* TRY IT *
Drop the pictures and extract exactly the lines from the one that contains "The image size is (416, 409)." through the end of the material.

* RECORDS FOR THIS TASK *
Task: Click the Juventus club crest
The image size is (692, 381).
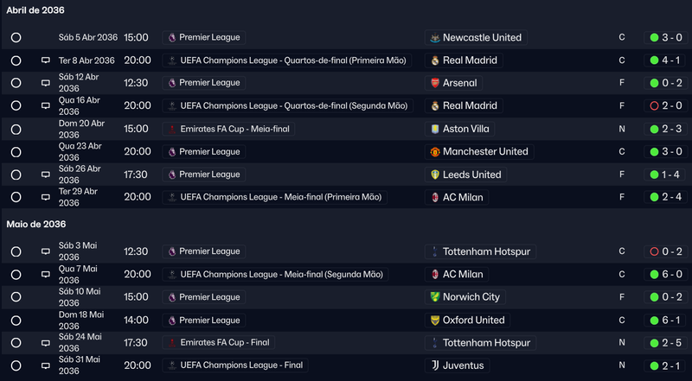Action: point(435,365)
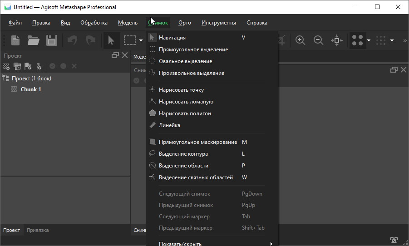Expand the hidden toolbar items chevron
Screen dimensions: 409x246
(405, 40)
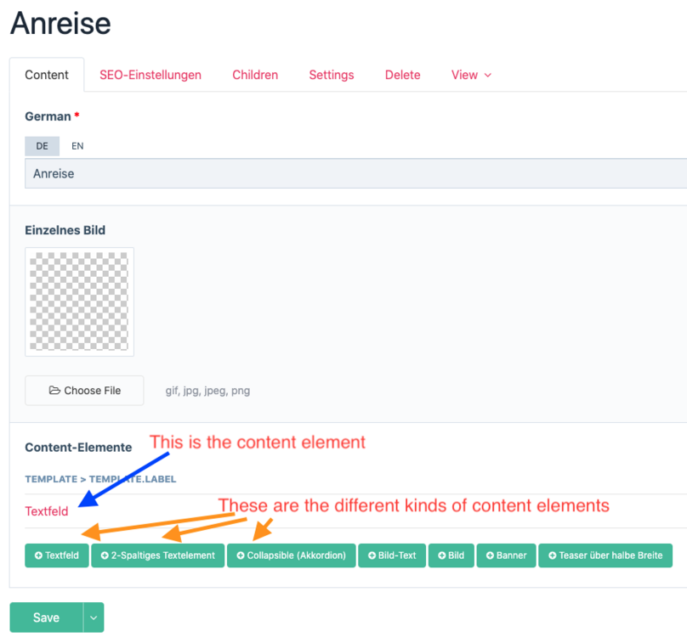Expand the View tab dropdown
Image resolution: width=687 pixels, height=637 pixels.
(x=471, y=75)
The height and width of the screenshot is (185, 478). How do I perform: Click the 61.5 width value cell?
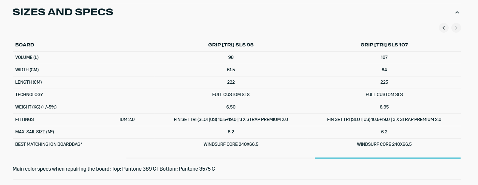point(231,70)
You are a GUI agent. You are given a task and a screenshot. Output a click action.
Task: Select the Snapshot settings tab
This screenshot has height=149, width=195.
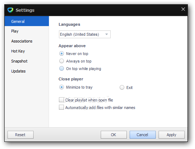[x=27, y=61]
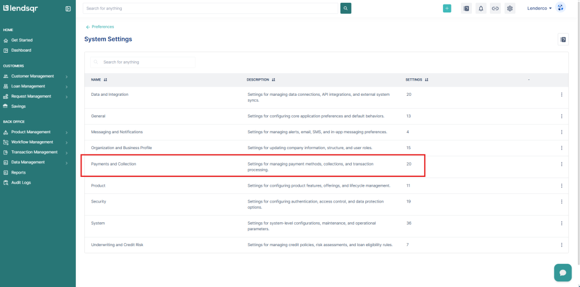This screenshot has height=287, width=580.
Task: Click the teal search submit button
Action: coord(346,9)
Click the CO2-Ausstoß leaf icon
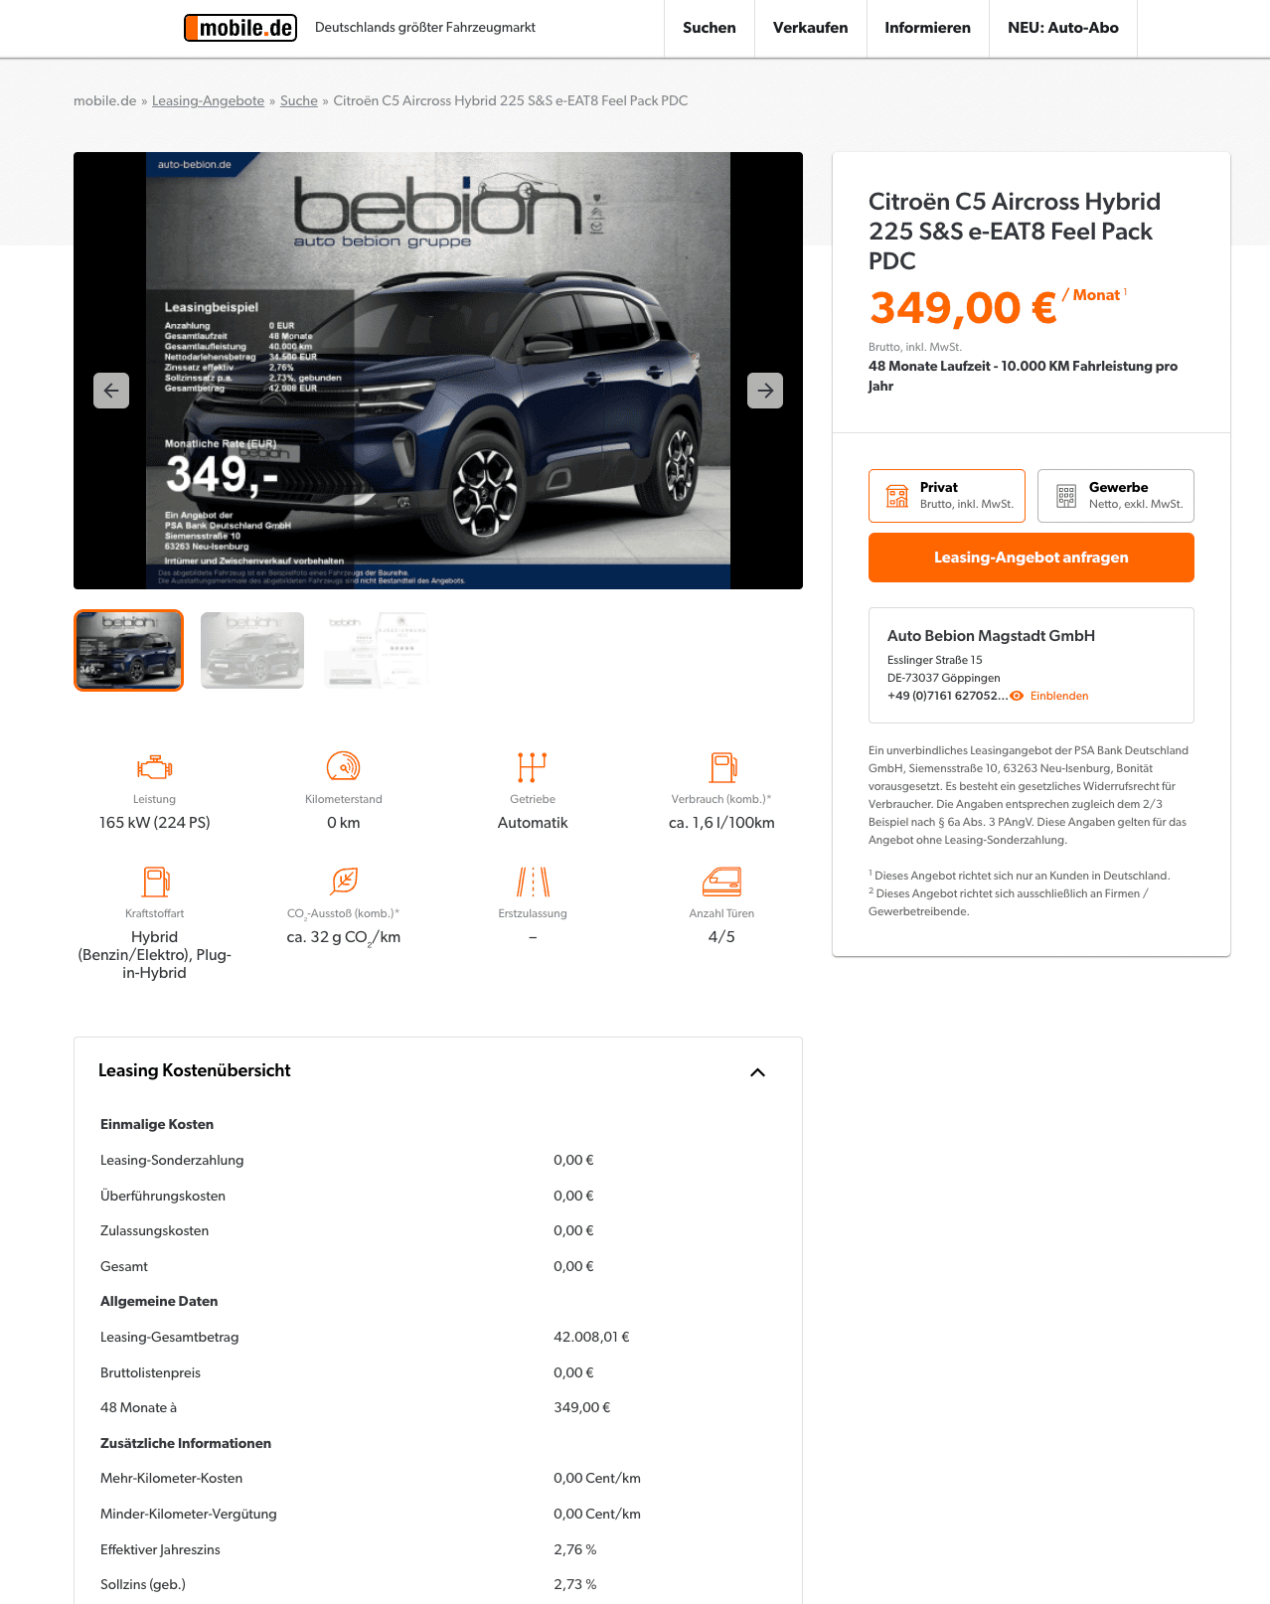This screenshot has height=1604, width=1270. (x=344, y=881)
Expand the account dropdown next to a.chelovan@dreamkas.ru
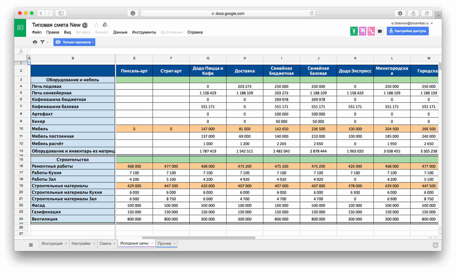This screenshot has width=456, height=273. tap(432, 23)
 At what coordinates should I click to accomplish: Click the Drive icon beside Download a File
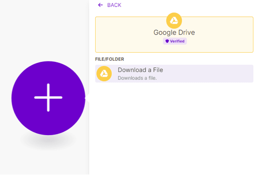click(x=104, y=74)
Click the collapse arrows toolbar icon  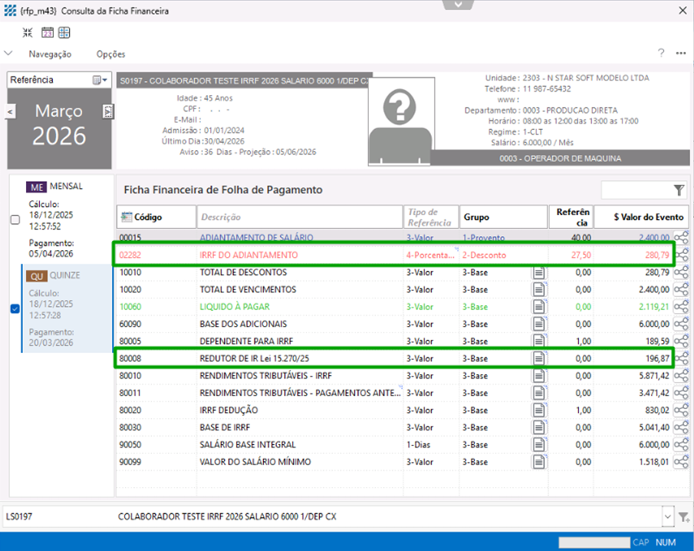click(28, 33)
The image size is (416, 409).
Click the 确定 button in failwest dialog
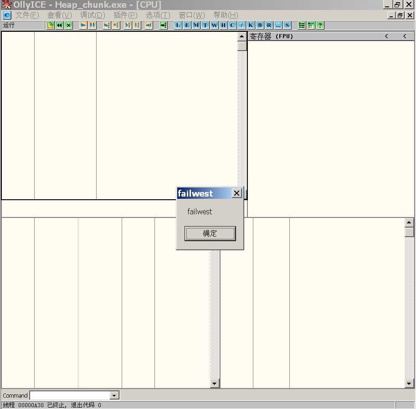210,233
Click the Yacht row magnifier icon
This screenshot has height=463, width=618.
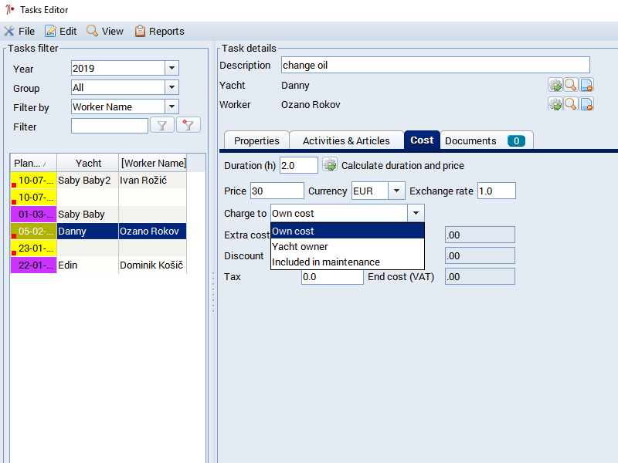pyautogui.click(x=570, y=85)
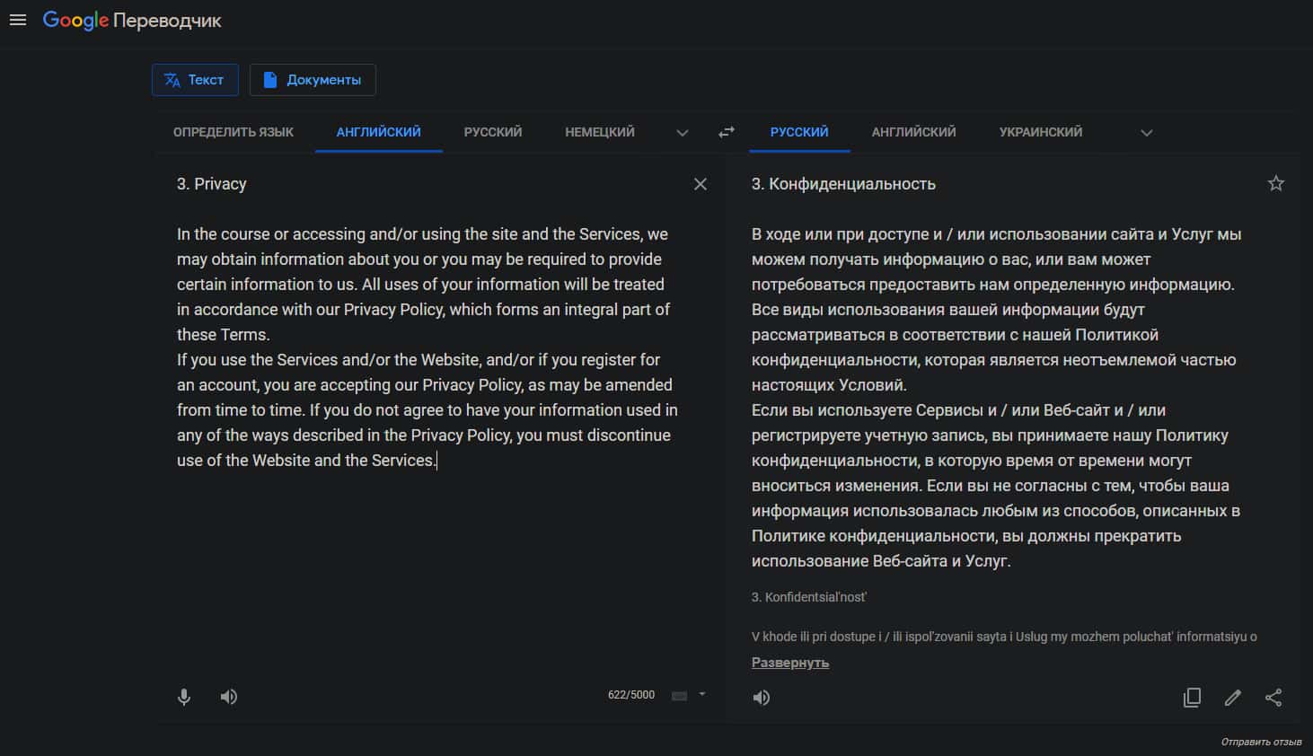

* RESULT FOR THIS TASK *
The image size is (416, 409).
Click the 确定 button in failwest dialog
210,233
Click the Yacht row magnifier icon
This screenshot has height=463, width=618.
pyautogui.click(x=570, y=85)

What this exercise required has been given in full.